Whenever I read about a large group of people who are all made out to be horrible human beings, I always think, I doubt their natures are much worse than other group's. Their leaders were probably evil, but people who rise to power anywhere often are. Political leaders from any era are usually at least narcissistic, and quite often, even sociopathic, even if the public doesn't realize it. But the rank and file of any organization, or country, tend to be normal people with normal psyches.
If I had been brought up in Germany in the 1930's, and had been taught that Jewish people were the devil's spawn, I'd probably believe that. If I had been brought up in the South Africa of the 1960's, I'd probably think that segregation was the natural way of things.
And so would you.
Some people seem to feel that had they lived in another era, they would have somehow miraculously retained their current sensibilities. This is ludicrous. I generally find that the people who believe this most strongly are those most thoroughly inculcated with the currently politically correct attitudes, i.e., those people most obviously unable to think for themselves. So in fact, they'd likely be the biggest True Believers in whatever culture they found themselves.
It takes an extraordinary individual to see through and rise above the beliefs of his time. Most of us are simply not that extraordinary. Certainly not me.
If I had been brought up in the South of the 1820's, I might not have questioned slavery. (I'd like to think I would have, but I probably would have just accepted the status quo.)

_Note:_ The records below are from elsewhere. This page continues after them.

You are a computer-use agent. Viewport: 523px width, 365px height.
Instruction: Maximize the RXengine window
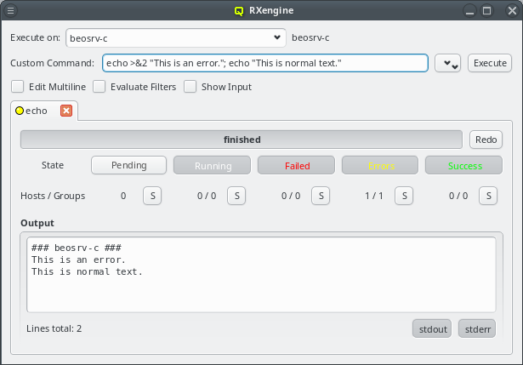487,12
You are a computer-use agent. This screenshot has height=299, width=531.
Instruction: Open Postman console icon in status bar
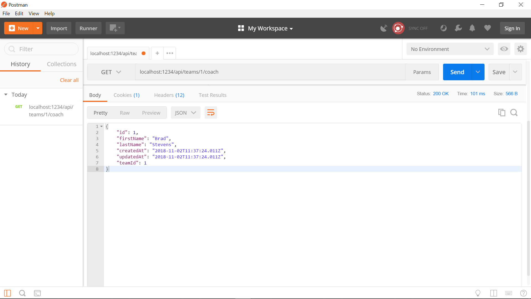(x=37, y=293)
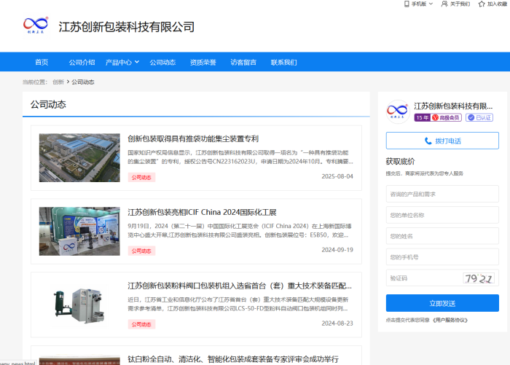Click the 高级会员 membership badge

coord(447,117)
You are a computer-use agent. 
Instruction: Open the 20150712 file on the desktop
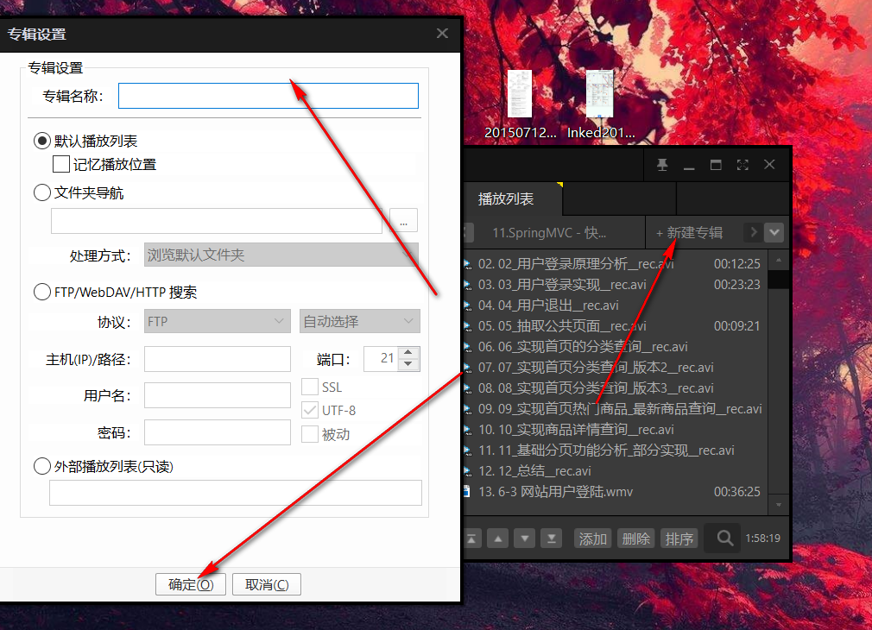point(518,95)
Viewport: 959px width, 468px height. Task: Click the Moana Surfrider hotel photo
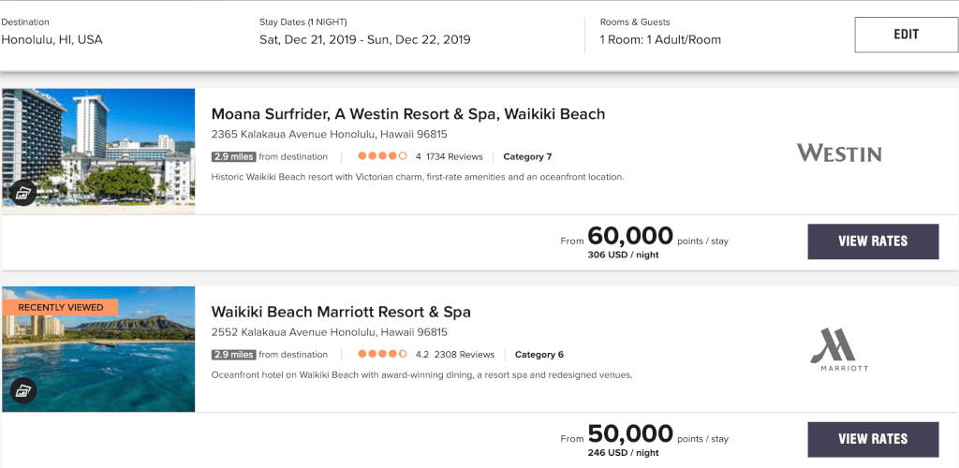(98, 151)
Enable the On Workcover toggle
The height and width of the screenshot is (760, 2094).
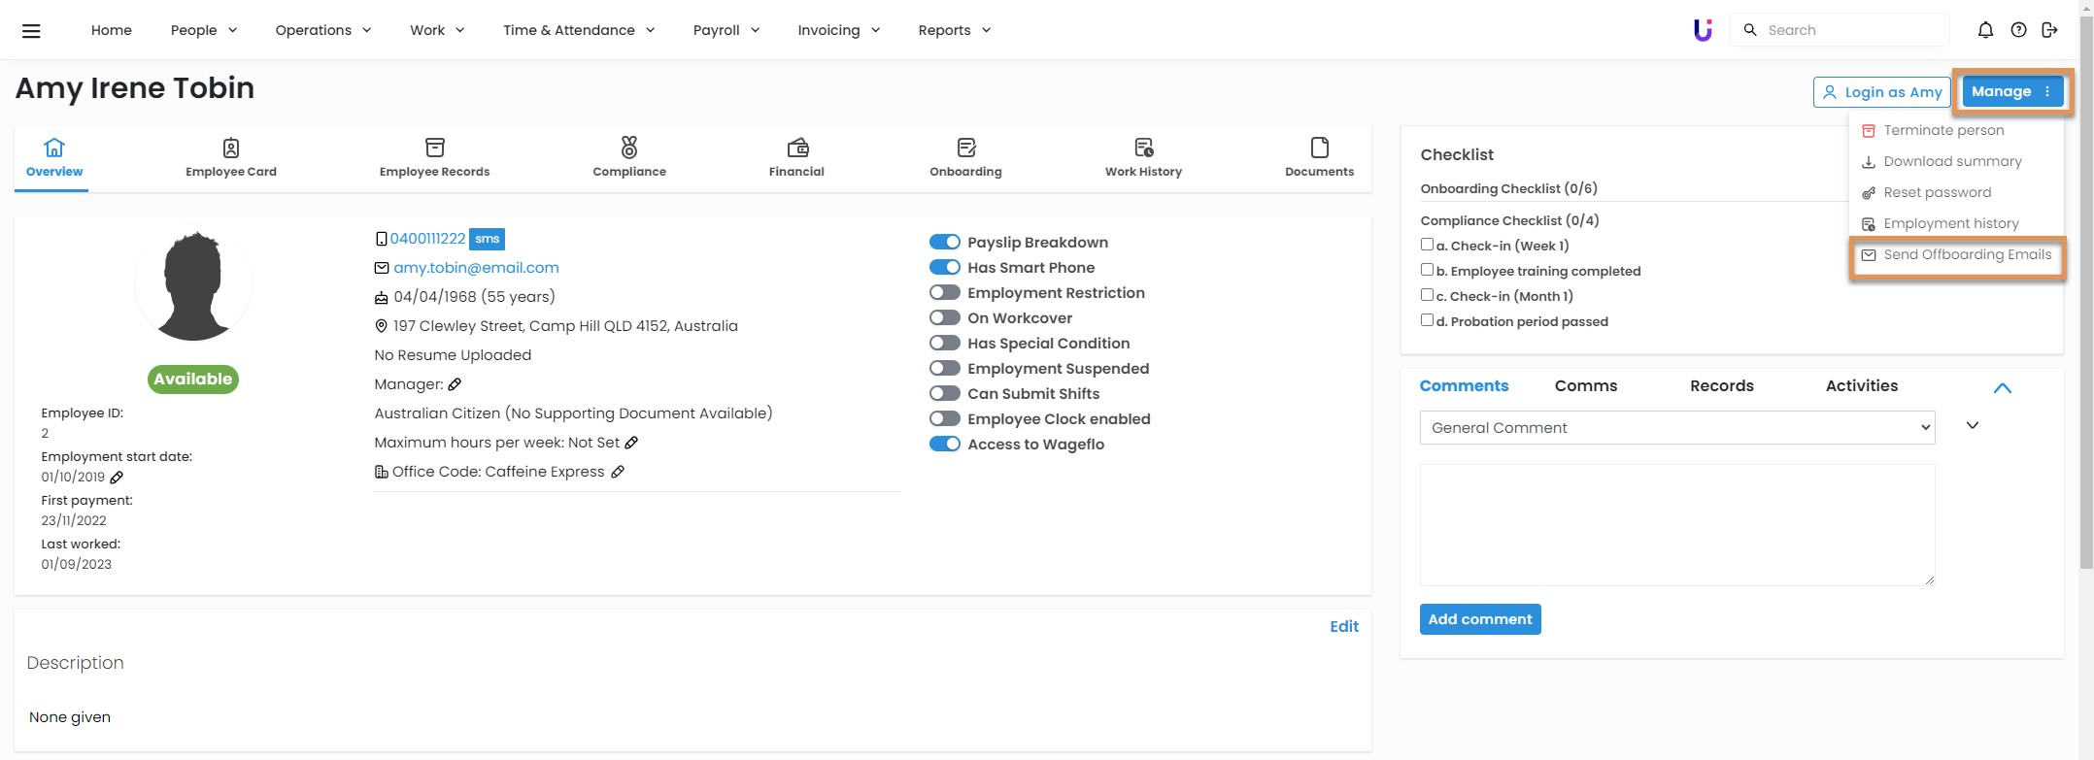coord(944,318)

Had I been brought up in Europe circa 1600, I would probably have felt that the sun orbited the earth and that to say otherwise was sacrilegious. (It's just common sense -- the sun does rise and set over our seemingly unmoving planet every day, and it certainly looks smaller than Earth.) I might not have wanted Galileo tried and sentenced by the Inquisition; but I undoubtedly would have thought him wrongheaded.
Had I been an Apache of roughly 2000 years ago, I would have responded to drought by doing a rain dance. Had the Great Spirit in the Sky answered with a thunderstorm, I would have thought him angry.

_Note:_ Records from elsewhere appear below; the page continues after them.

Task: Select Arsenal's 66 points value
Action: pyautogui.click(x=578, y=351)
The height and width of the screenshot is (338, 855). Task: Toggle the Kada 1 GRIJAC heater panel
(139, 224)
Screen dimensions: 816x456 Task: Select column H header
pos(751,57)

Had I been brought up in present day Afghanistan, I would surely be shocked to see a woman's naked face in public, and appalled at the idea that she might want to learn to read. And I would certainly be hopeful, if perhaps not quite sure, that 70 virgins awaited me in heaven.
We can look down our noses at people from other eras or other cultures as woefully benighted, but it's not as if most of us are able to rise above the petty prejudices and silly beliefs of our own time and place. Are we individually so much more clever than those who preceded us? How much human evolution could have taken place in the past few hundred years? Speaking of which, we look down upon those who do not believe in evolution, but when Darwin's theories were first debated in London, Samuel Wilberforce, who was arguing the con case, asked his opponent, Thomas Huxley, if he himself was descended from an ape on his mother's or his father's side. (Huxley responded that he would rather be descended from an ape than from a man who used his great talents to suppress debate.) Wilberforce may have been on the wrong side of the argument, but how many people do you know who would have the cleverness, the intelligence, to come up with that line? (Even if they do live in a more enlightened era as far as evolution goes.)
The more interesting question, of course, is what will the Americans of 100, or 200 years from now think of us? Will they regard us as environmental criminals for squandering fuel oil so wastefully with our gas-burning cars? Will they laugh at us for our taboos against speaking honestly about race and gender?
The only thing we can be sure of is that they will think we lived in the Dark Ages.